= The Clark Hulings Fund =

The Clark Hulings Foundation (CHF) (formerly The Clark Hulings Fund) is a nonprofit organization that provides visual artists with marketing and financial tools to be able to make a living from their art. Launched in 2013 by the Clark Hulings Estate, CHF offers educational, business, and entrepreneurial programming to working artists and creatives. These programs help visual artists and makers compete in an increasingly complex marketplace.

==History==

The origin of The Clark Hulings Foundation stems from the life and accomplishments of Clark Hulings. Clark Hulings (November 20, 1922 - February 2, 2011) was an American painter that worked in the realist style.

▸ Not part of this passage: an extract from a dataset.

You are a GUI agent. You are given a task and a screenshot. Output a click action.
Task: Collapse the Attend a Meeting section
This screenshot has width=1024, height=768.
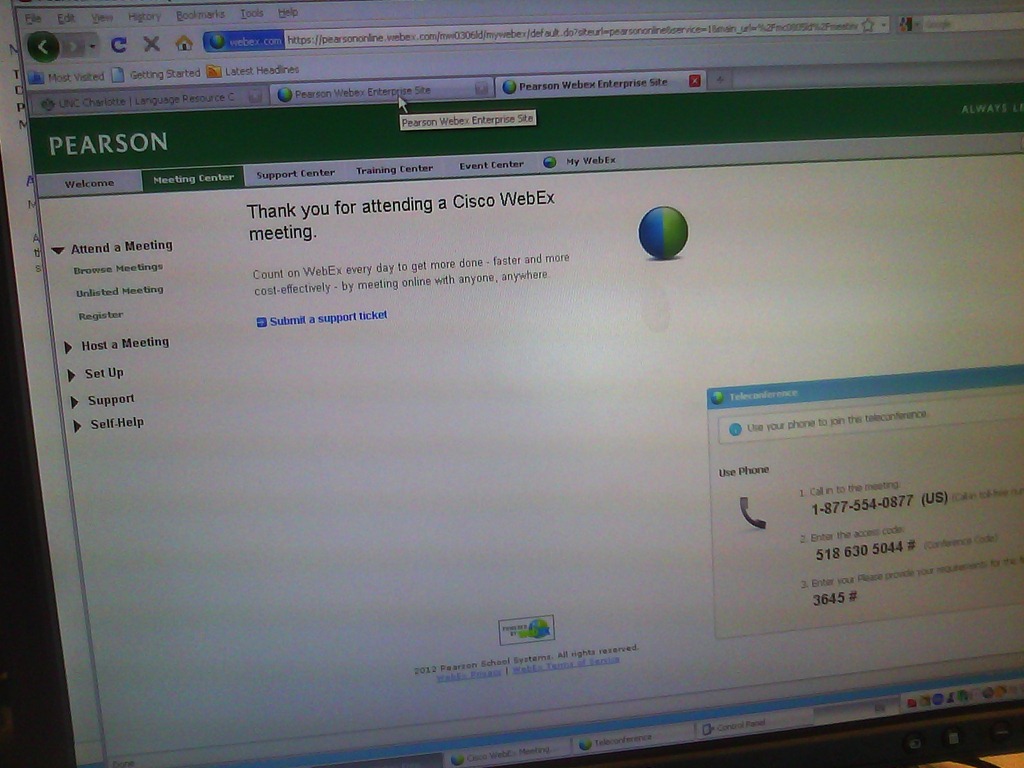point(58,250)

Before Clark Hulings became a full-time gallery painter, he was a commercial artist and at the age of 40 he decided to quit his job to pursue his painting career. In 1966, Hulings married Mary Belfi and together they had a daughter, Elizabeth. Elizabeth Hulings and her mother would go on to become the main initiators of The Clark Hulings Foundation, sharing Hulings' legacy as a self-sustaining entrepreneur with a new generation of working artists.

==Organization==

The Clark Hulings Foundation (CHF) is a 501(c)(3) nonprofit organization that promotes the legacy of painter Clark Hulings by equipping working visual artists to be self-sustaining entrepreneurs. CHF showcases Hulings’ life and work as an example to today’s artists, and offers them a comprehensive art-business education so that they can thrive as he did. CHF delivers a suite of integrated learning services continually, both virtually and in-person—via live events, digital channels, and portable media formats—and builds professional networks of opportunity.

CHF runs art-business training programs and events including Brown Bag Lunch peer networking; Thriving Tuesdays™; The Thriving Artist™ podcast hosted by Daniel DiGriz; 1-1 Mentorship & Coaching;Artist Federation networking groups; and Evenings with Hulings Salons.

==Hulings 100==

November 20, 2022 marks the launch of a Centennial Celebration of Clark Hulings 100th birthday, starting with a party in Santa Fe, New Mexico and including a major VR exhibit, and a new book by James D. Balestrieri—with preview excerpts published in American Fine Art & Western Art Collector Magazines.